Friday, Jan. 3, 2025 10:15 AM - 12:15 PM (PST)

San Francisco Marriott Marquis
Hosted By: Central Bank Research Association
  • Chair: Galina B. Hale, University of Califronia-Santa Cruz

Trade Protection, Stock Market Returns and Welfare

Mary Amiti
,
Federal Reserve Bank of New York
Matthieu Gomez
,
Columbia University
Sang Hoon Kong
,
Columbia University
David Weinstein
,
Columbia University

Abstract

This paper develops a rigorous methodology to assess the expected impact of a policy change on aggregate welfare using financial-market reactions to policy announcements. A critical ingredient is extracting the expected cash-flow component of stock-price movements due to a policy change. Seen through the lens of a specific factors model, a policy’s impact on cash flow is a sufficient statistic for identifying movements in sales, wages, employment, and total factor productivity. We apply this methodology to the U.S.-China trade war and find the welfare losses are an order of magnitude larger than those typically found in most studies.

Uncertainty and International Shipping

Linda S. Goldberg
,
Federal Reserve Bank of New York, NBER and CEPR
Fernando Leibovici
,
Federal Reserve Bank of St. Louis

Abstract

As the majority of global trade in goods and services is transported over water routes, shipping risk can contribute importantly to transport costs, import prices and patterns of international trade. This paper measure the extent and dynamics of shipping risk, and traces consequences.
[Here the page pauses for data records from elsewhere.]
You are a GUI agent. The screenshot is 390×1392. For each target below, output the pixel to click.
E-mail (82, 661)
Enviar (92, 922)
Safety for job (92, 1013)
We develop a model based on the framework of Alessandria, Kaboski, and Midrigan (2010) to examine how firms' importing decisions and the dynamics of trade flows are affected by changes in shipping risk. Shipping risk measurement relies on financial derivatives. We analyze the relationship between our measure of shipping risk and various trade outcomes, including import price indices and measures of trade flows. We also investigate the heterogeneous effects of shipping risk across different product categories and countries, as some goods or trade relationships may be more sensitive to shipping disruptions than others.

EXIM's Exit: The Real Effects of Trade Financing by Export Credit Agencies

Chenzi Xu
,
University of California-Berkeley
Adrein Matray
,
Harvard University

Abstract

We study the role of Export Credit Agencies—the predominant tool of industrial policy—on firm behavior by using the effective shutdown of the Export-Import Bank of the United States (EXIM) from 2015-2019 as a natural experiment. We show that a 1% reduction in EXIM trade financing reduces exports in an industry by approximately 5%. The impact on firms' total revenues implies that the export shock has positive pass-through to domestic sales, and firms contract investment and employment. These negative effects for the average firm are amplified by increased capital misallocation across firms as those with higher ex-ante marginal revenue product of capital contract more. We model the effect of EXIM trade financing as lowering two types of input cost wedges: an exporting firm's financing friction, and an importer market friction. We show that both frictions are empirically relevant, indicating that even in well-developed financial markets, the supply of trade financing is plausibly constrained. These results provide a framework for the conditions under which Export Credit Agencies can boost exports and firm growth, and can act as a tool of industrial policy without necessarily leading to a misallocation of resources.